What the task requires - Convert the lines below into a JSON array of strings, one string per line, with blank lines omitted.

::::

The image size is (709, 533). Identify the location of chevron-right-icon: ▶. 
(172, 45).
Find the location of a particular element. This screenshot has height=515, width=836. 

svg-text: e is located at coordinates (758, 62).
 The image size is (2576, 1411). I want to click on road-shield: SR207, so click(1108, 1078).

::::

Solution -
[
  "The image size is (709, 533). Identify the location of chevron-right-icon: ▶. ",
  "(172, 45).",
  "Find the location of a particular element. This screenshot has height=515, width=836. ",
  "svg-text: e is located at coordinates (758, 62).",
  " The image size is (2576, 1411). I want to click on road-shield: SR207, so click(1108, 1078)."
]